Russofoni non sono filorussi, l'Italia abbia più coraggio
Irina Kashchey è nata a Kharkiv, fa la giornalista e fa un appello al nostro Paese
Irina Kashchey è nata a Kharkiv, la città a pochi chilometri dal confine russo in cui si combatte strada per strada, e ha studiato all'Università della seconda città ucraina, uno degli atenei più grandi, e con la storia più lunga, del Paese. Nel 2006 si è trasferita in Italia dove tuttora vive e lavora come giornalista freelance. In questi anni si è spesa per contribuire a smontare il mito di una Ucraina orientale russofona filo russa. Oggi, dopo l'arrivo delle forze russe nel centro della sua città, denuncia di non avere più notizie delle persone care.

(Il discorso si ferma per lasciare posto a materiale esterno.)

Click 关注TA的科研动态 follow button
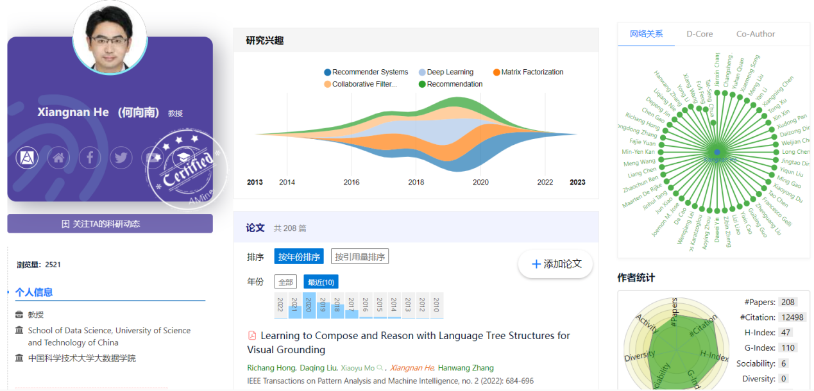The height and width of the screenshot is (391, 814). (110, 224)
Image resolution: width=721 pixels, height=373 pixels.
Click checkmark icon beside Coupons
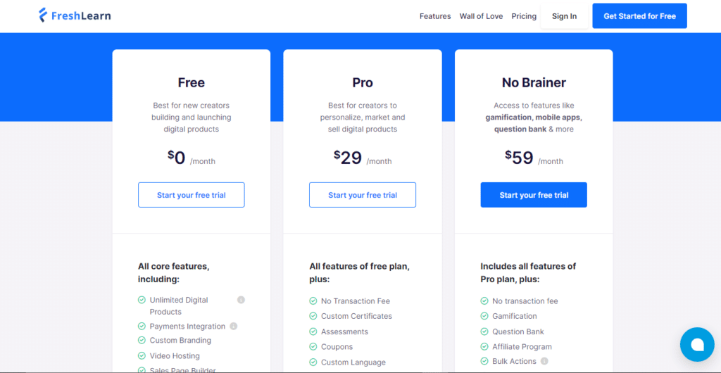[x=313, y=347]
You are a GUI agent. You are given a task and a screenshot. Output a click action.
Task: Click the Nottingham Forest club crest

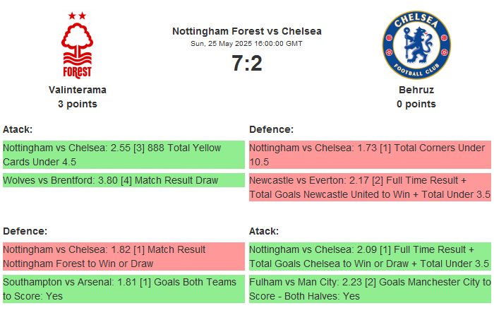pos(78,45)
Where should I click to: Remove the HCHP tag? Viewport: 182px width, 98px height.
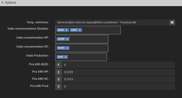pos(67,39)
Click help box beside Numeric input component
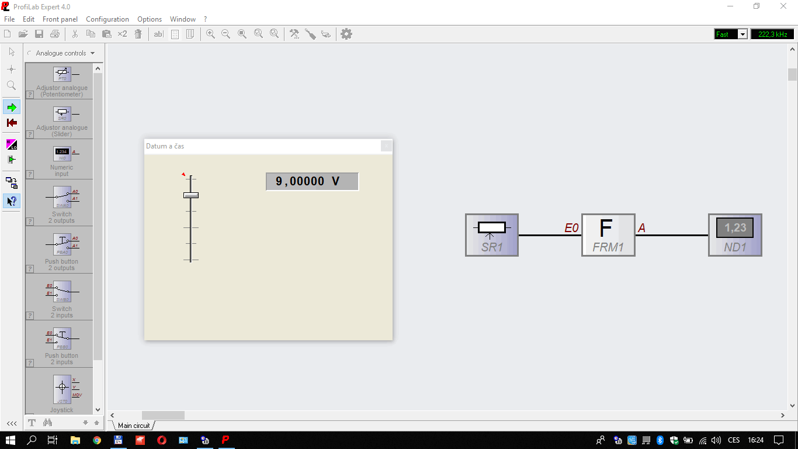The width and height of the screenshot is (798, 449). click(30, 174)
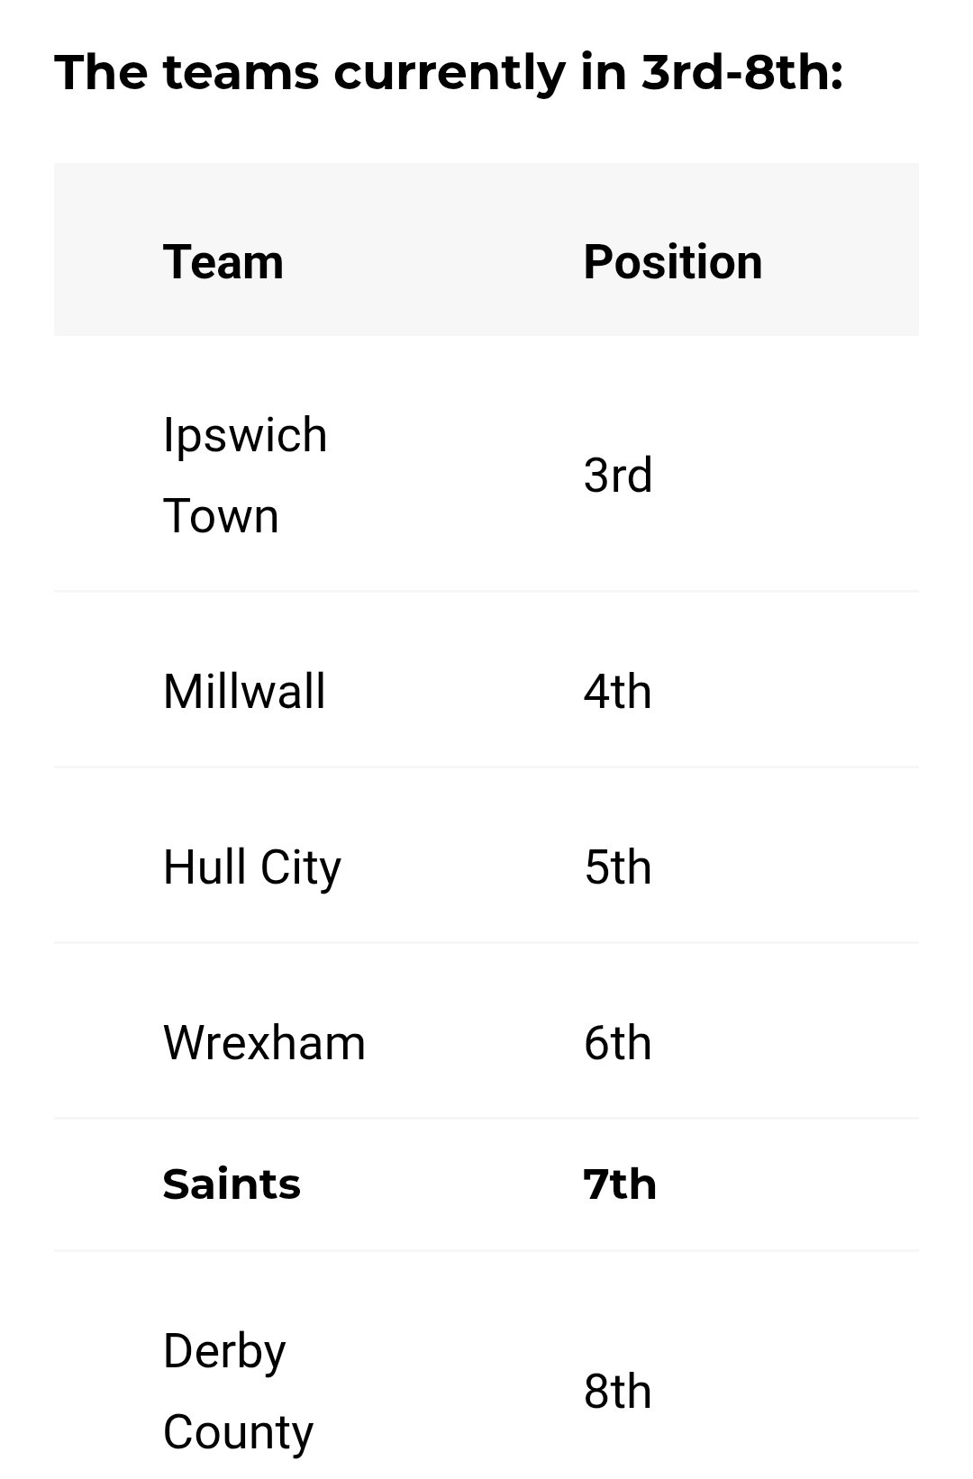This screenshot has height=1479, width=973.
Task: Select the word "teams" in the heading
Action: tap(241, 72)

"Sono 30 ore che non sento la mia amica, V. sposata, con due figli, di 7 e 14 anni, un marito e la mamma ottantenne, e da 24 non parlo con mio fratello", spiega. V. imprenditrice, con una attività di importazione di prodotti dai Paesi Occidentali per cui viaggia continuamente, residente in una casa su due piani di un quartiere residenziale a Nord di Kharkiv, una delle due direzioni da cui sono entrate le forze russe, aggiornava Irina tutte le mattine sulla situazione in città. "Ieri mi aveva scritto che non c'era più elettricità. Che avevano un generatore con cui sono riusciti a cucinare e ricaricare i telefoni. Da allora più nessuna informazione.
La madre di un'altra amica di Irina, una donna di settantadue anni, diabetica e con difficoltà di movimento, si era ammalata di covid e il 12 febbraio era stata ricoverata in un ospedale della città dove rimaneva in una situazione grave, anche se non gravissima. Il 24, poche ore dopo l'inizio dell'intervento militare russo, l'ospedale ha chiamato il fratello dell'amica, che risiede all'estero, per comunicare la dimissione della paziente. Era necessario liberare posti letto in previsione di una ondata di feriti di guerra. "Anche di lei oggi non abbiamo notizie".
"Non ho sentito neanche mio fratello, che ha 56 anni e vive in una zona centrale della città. Non riesco a chiamarlo da più di 48 ore ma un'altra persona mi ha detto che è vivo, la casa è in piedi ma non c'è elettricità. Un'altra mia amica invece mi ha scritto dallo scantinato in cui è rifugiata con i due figli piccoli". Lei parla e continua a parlare in russo. E continua a rispondere in russo a chi le chiede cosa può fare per aiutare, "demolendo il mito costruito ad arte dal Cremlino secondo cui il mondo russofono è filorusso". Non tutti, come è noto, in Ucraina adottano questa posizione: "un'altra mia conoscente mi ha detto poche ore fa: 'io sono russofona, ma farò di tutto perché i miei figli e nipoti non solo non parlino il russo ma neanche lo capiscano". Una paramedica, che aveva già combattuto nel 2015-2019, è tornata al fronte. Da Roma, Irina Kashchey chiede più coraggio ancora al governo italiano: "Più lo è, più vite umane si salveranno".